• _WHAT IS NEEDED_:
Scan the lines below; pull out those with "computer".

Pixel coordinate grounding data:
########

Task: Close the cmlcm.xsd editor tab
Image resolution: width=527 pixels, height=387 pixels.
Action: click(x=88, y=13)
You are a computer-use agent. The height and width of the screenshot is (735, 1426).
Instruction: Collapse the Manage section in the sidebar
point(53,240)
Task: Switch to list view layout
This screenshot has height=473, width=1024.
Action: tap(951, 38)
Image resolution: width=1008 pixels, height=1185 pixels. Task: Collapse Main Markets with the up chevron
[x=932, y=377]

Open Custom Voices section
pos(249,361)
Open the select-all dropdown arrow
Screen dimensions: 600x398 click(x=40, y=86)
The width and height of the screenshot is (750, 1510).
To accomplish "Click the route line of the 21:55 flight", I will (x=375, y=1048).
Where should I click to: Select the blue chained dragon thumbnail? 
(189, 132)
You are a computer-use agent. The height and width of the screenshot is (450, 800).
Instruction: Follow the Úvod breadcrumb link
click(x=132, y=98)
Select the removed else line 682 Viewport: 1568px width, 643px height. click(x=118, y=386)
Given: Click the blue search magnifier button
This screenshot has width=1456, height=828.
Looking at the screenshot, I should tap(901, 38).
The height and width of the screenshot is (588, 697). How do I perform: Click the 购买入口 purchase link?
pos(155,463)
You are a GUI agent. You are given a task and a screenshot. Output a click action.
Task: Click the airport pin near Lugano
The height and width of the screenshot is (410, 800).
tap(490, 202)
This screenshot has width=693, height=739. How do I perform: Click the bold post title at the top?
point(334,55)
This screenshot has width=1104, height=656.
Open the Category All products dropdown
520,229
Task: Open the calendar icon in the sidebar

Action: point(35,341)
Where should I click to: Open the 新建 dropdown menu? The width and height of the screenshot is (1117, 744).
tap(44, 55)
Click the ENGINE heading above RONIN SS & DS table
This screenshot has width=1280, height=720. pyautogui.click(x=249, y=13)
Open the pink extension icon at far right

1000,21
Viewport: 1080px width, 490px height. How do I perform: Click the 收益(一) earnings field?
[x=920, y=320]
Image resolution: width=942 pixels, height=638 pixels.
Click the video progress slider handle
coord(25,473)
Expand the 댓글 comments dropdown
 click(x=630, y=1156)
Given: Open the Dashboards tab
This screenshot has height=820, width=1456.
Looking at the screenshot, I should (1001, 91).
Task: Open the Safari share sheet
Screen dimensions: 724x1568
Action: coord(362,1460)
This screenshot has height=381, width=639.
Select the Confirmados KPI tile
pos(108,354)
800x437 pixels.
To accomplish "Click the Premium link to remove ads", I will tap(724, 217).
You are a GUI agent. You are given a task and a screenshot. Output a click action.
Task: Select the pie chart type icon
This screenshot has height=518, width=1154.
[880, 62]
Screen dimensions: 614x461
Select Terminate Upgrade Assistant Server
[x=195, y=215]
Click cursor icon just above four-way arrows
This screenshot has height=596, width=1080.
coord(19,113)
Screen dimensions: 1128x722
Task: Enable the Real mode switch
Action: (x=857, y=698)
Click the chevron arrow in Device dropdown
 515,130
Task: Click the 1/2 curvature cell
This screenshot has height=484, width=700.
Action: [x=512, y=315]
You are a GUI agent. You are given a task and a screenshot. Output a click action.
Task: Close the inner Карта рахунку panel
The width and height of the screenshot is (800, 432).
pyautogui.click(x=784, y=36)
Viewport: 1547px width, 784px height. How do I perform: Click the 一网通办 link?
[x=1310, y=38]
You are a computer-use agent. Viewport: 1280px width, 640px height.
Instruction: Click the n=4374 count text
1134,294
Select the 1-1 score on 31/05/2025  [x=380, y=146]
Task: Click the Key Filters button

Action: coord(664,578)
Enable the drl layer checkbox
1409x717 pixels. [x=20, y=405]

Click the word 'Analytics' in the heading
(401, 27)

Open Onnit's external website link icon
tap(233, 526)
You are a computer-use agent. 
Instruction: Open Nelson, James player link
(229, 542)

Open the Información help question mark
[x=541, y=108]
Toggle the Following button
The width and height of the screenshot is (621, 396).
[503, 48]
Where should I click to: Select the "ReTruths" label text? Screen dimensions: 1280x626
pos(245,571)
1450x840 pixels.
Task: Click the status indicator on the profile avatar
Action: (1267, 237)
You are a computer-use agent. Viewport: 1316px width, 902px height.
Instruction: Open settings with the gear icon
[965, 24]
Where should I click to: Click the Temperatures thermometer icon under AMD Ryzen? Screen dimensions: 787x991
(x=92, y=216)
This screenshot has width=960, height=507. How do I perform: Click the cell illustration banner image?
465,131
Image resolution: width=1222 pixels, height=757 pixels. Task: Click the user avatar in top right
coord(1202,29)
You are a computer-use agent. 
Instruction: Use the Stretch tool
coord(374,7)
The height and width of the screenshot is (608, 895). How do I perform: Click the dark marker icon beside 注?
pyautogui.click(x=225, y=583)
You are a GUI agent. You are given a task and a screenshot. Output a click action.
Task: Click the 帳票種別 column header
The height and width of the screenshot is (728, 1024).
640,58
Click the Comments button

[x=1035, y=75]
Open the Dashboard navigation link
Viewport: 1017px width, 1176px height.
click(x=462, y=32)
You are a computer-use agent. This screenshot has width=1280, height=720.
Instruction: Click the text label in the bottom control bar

########

• _RESPONSE TO THE EXERCISE_:
You are a computer-use agent. The height and width of the screenshot is (735, 1426).
You are a computer-use agent. The height and width of the screenshot is (450, 800).
You are a computer-use agent. Viewport: 1280px width, 640px height.
You are a computer-use agent. 
You are a computer-use agent. Viewport: 1316px width, 902px height.
You are a computer-use agent. 
You are a computer-use agent. This screenshot has width=1280, height=720.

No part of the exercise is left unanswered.